Don’t just take photographs – make them!

This content is 17 years old. I don't routinely update old blog posts as they are only intended to represent a view at a particular point in time. Please be warned that the information here may be out of date.

For a long time now, I’ve been intending to start a photography blog, but as made the move to a digital workflow, my photography is inevitably becoming more technology-focused and I’ve decided to post the occasional photographic item here (those who are interested in just the photographic items can point their browser/feed reader to the Digital Photography tag).

Mark Wilson and Charlie Waite in 2003Four years ago, I got to meet one of my photography heros – Charlie Waite – who gave a very interesting presentation at the Talking Pictures ’03 event in London. Last night, I found my notes from that talk and whilst they are far from clear now (so I’ve missed out whole chunks that I no longer understand completely), I thought it might be worthwhile posting them here.

Charlie Waite makes the distinction between taking photographs and making photographs – to make a photograph, it is necessary to “place oneself in the midst of the photographic experience”

When I used to take photos on film, I used to think myself lucky if I got 3-5 images that were good enough to keep from a roll of film. Of course, a professional’s idea of “good enough to keep” would be different to mine (my photos consist of family snapshots, holiday memories and the odd landscape – if I made photographic images for a living then my standards would need to be much higher). It is said that the renowned American photographer Ansel Adams used to reckon on 12 good photographs a year. Indeed, Charlie Waite compared a professional photographer to a top chef who thinks that nothing is ever perfect. The chef’s guests love the meal but he thinks the beans are not quite al dente!

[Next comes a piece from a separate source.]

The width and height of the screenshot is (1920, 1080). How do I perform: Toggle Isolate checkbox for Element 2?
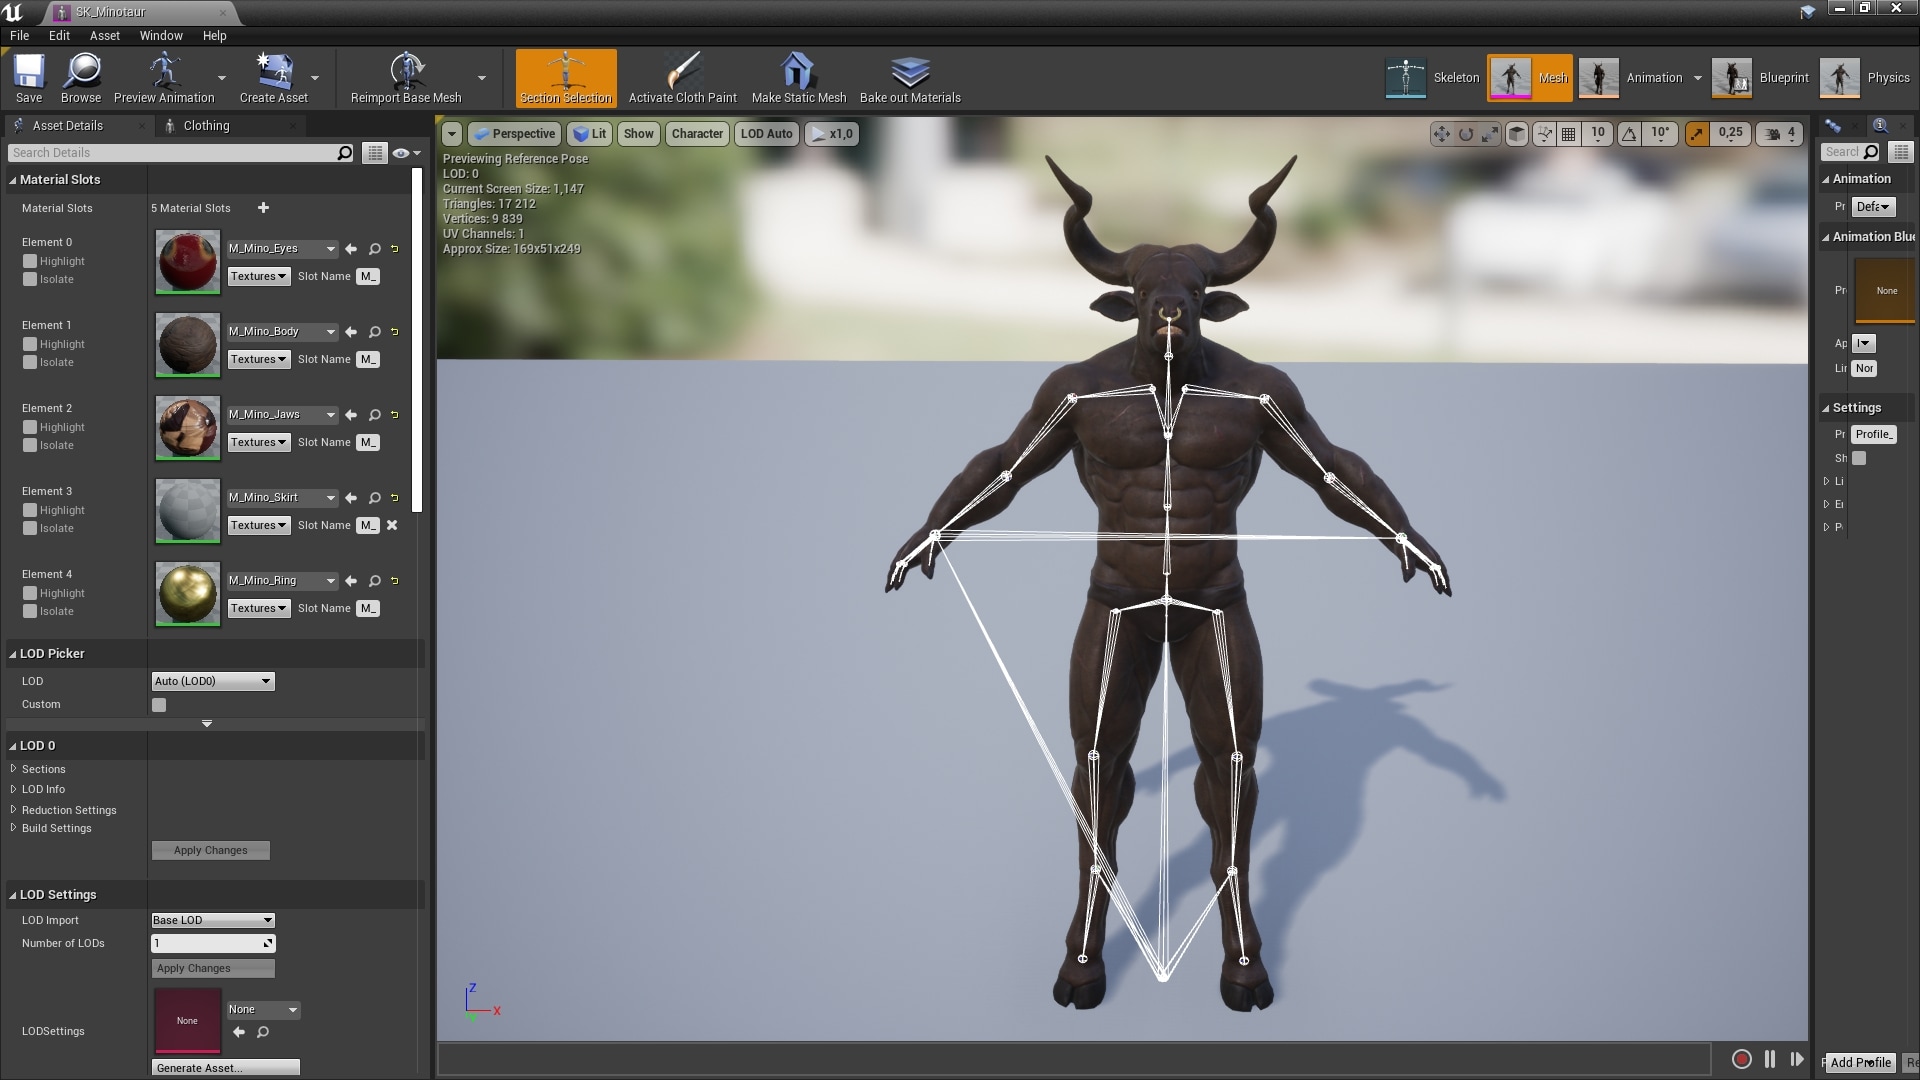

So what makes a good image?

Firstly, being photogenic is nothing to do with good looks – it’s about “letting you in” to the the subject. Think about a travel photographer’s image of a wizened old man – he is rarely attractive in terms of beauty and yet there is something interesting about his face, his expression, or the situation. Similarly for landscapes, industrial scenes can make great images, although they would rarely be referred to as attractive.

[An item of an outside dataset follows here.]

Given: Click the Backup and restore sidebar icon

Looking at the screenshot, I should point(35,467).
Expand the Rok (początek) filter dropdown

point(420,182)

Most people have the artistic view that is required to take good pictures. If something is less than ideal, think about compromises. What if it was composed differently? Perhaps change the point of view? (Charlie Waite recommends using a ladder to look over the foreground and reveal more focal planes) Or try cropping the image (preferably in-camera, not in Photoshop afterwards).

Lighting can be used to create an atmosphere – for example, using side lighting instead on one main light. Personally, I love the warm glow on the landscape from a low sunlight at the end of the day – particularly combined with dark clouds after a rainstorm!

To some extent, the camera used is not what makes a great photo (a good photographer will think about a number of compositional elements whether they use an expensive medium-format camera or a mobile phone) but it can make a huge difference. Charlie Waite described the process as “making a sacred image that you are proud of” and the choice of film/filter/camera can make a huge difference. As a photographer, the subjective and creative endeavour is all yours – you are the lighting director, the producer, responsible for props, etc. and it’s your role to make it all work.

Charlie Waite summed up his talk by commenting that “landscapes are about engaging with the natural world through photography” and his talk certainly opened my eyes to a new perspective on making photographs.